Search This Blog

Simplicity is the ultimate sophistication.” — Leonardo da Vinci
Contact me: sreramk360@gmail.com

Saturday, 14 February 2015

Learn files in C: tutorial 2

Learn files programming in C: practical tutorial 2 (Example programs in C: using fscanf and fprintf. Try practicing these problems)

"to follow this tutorial you must be familiar with the topic discussed in tutorial 1 in this series"
  
 Before we go on to the programming part, lets discuses about elegant ways to write a C program involving files. Files are used only for long term storage and the hard-disk cannot be used as a RAM memory. Using the hard-disk like your computers RAM memory slows down the run-time of your program to a great extent. This is because, communication between the processor and the RAM memory is several times faster than the communication between the processor and the hard-disk. The RAM memory sores its data magnetically using capacitors, which have a very short life; this demands it to be refreshed several times in just one second. But hard-disk has a disk writer head which physically imparts data on the hard-disk. It changes the magnetic field direction of the ferromagnetic substance to either be read as the digit one or zero by the reader. Storage and recollection of data in RAM happens electronically, so hence high speed memory ICs can be used to increase its speed; but disk read-write process happens physically, ans this causes the heavy time delay. 
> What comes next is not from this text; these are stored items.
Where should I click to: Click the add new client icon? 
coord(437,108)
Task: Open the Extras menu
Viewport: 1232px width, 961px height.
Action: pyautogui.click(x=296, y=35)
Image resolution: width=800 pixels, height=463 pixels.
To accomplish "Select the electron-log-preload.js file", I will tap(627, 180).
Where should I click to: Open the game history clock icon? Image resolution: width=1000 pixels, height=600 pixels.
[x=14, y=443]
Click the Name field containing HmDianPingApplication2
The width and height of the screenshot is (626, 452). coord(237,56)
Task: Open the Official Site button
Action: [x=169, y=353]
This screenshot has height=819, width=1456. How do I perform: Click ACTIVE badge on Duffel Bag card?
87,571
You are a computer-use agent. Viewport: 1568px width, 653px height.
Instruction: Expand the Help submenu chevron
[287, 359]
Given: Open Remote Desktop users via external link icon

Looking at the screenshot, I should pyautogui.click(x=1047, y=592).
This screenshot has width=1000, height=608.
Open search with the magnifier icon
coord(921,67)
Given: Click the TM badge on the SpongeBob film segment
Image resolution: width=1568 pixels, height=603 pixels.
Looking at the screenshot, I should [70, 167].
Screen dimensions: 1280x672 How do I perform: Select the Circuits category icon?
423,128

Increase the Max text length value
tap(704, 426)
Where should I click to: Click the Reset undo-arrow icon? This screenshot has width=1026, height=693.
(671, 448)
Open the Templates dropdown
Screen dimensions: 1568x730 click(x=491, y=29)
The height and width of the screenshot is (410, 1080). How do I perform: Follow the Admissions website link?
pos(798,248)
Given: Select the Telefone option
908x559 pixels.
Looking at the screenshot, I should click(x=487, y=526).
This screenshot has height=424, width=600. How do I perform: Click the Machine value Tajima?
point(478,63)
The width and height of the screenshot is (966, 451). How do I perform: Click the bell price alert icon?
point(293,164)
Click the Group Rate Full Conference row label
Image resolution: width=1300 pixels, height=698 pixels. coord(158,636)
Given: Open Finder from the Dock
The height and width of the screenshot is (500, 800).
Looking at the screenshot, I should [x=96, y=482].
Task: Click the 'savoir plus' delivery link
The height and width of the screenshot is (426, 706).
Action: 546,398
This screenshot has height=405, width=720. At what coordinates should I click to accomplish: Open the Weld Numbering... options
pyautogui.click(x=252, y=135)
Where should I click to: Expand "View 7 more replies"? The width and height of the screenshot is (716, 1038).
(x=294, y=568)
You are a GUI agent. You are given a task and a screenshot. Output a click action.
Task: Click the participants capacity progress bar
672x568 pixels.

So if you are attempting to do huge memory involving processing like image editing or signal processing, you usually take the entire file's memory into the RAM memory before processing the data. Reading parts of data from the hard-disk and modifying it and writing it back to the hard-disk immediately causes the hard disk to be used extensively and this will result in your program running very slowly compared to the algorithm which gets the entire data into the RAM memory before doing the modification.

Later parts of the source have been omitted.